For the CE case, there are two common approaches, or any combination thereof:

If we have a resistor divider (in the AC equivalent circuit) from collector to base to input, we have shunt feedback, which reduces the input and output impedance, along with gain and distortion.  In the high-gain limit (that is, gm or hFE --> infty), the overall gain equals the ratio of resistances.

If we have a resistor divider the transistor is a part of, i.e. some resistance below the emitter (emitter degeneration resistance), and above the collector (load resistance, a parallel combination including any actual load), then the input and output impedances are increased, and gain and distortion are decreased.  In the high-gain limit, overall gain equals the ratio of resistances.

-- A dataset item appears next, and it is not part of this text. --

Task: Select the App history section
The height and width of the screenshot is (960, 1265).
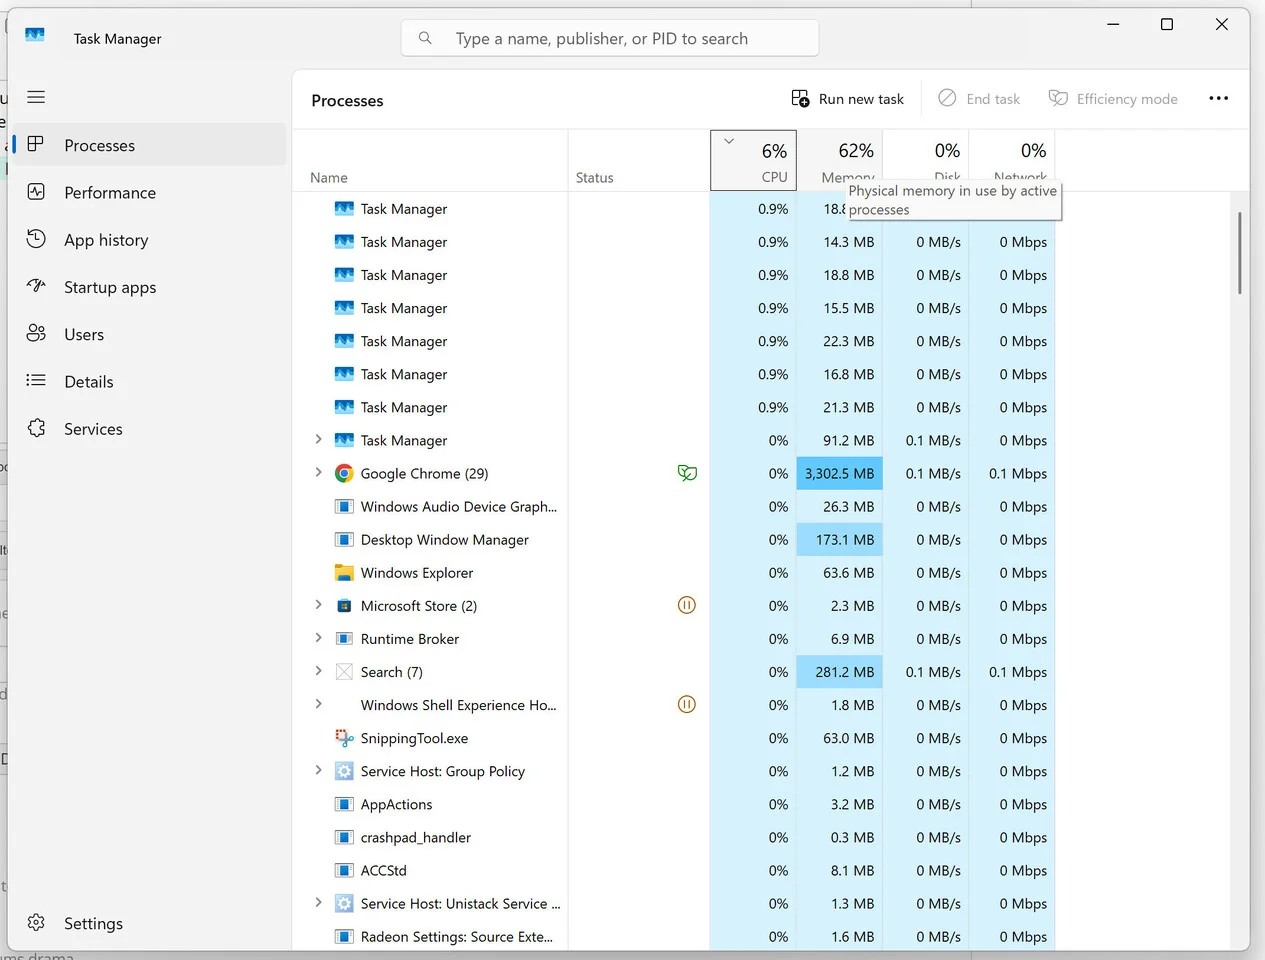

The impedance character of these two methods (shunt and series feedback) is important for any given application.  Indeed, sometimes the shunt feedback case of equal resistances (thus giving nominal gain = -1) is sometimes called an "inverting follower", in analogy to the emitter follower, but any gain is possible, which seems an adequate example for the question.

For common-base, feedback can be delivered to the base anyway, giving a hybrid approach.  In this case, the input impedance is still fairly low (it's into the emitter, plus series degeneration resistance if applicable, or raised also by the effect of base feedback).  Alternately, a fraction of output voltage can be fed back in parallel, series, or some combination thereof, by transformer action (sometimes applicable for low-noise RF amplifiers).

The same is of course true of common-collector amplifiers, where some output can be fed back to the base or input, to partially cancel the "100%" degeneration of the emitter follower configuration.

The main problem with the latter two kinds of feedback, is the requirement of transformer coupling, because signal must be subtracted, i.e. the transformer has to invert the feedback signal.  So a mere resistor divider cannot provide the service, as can for the CE amplifier (which is inverting by itself).

If we allow multiple transistors, we can consider circuits like the cascode, diff pair, Darlington, etc. which have different properties.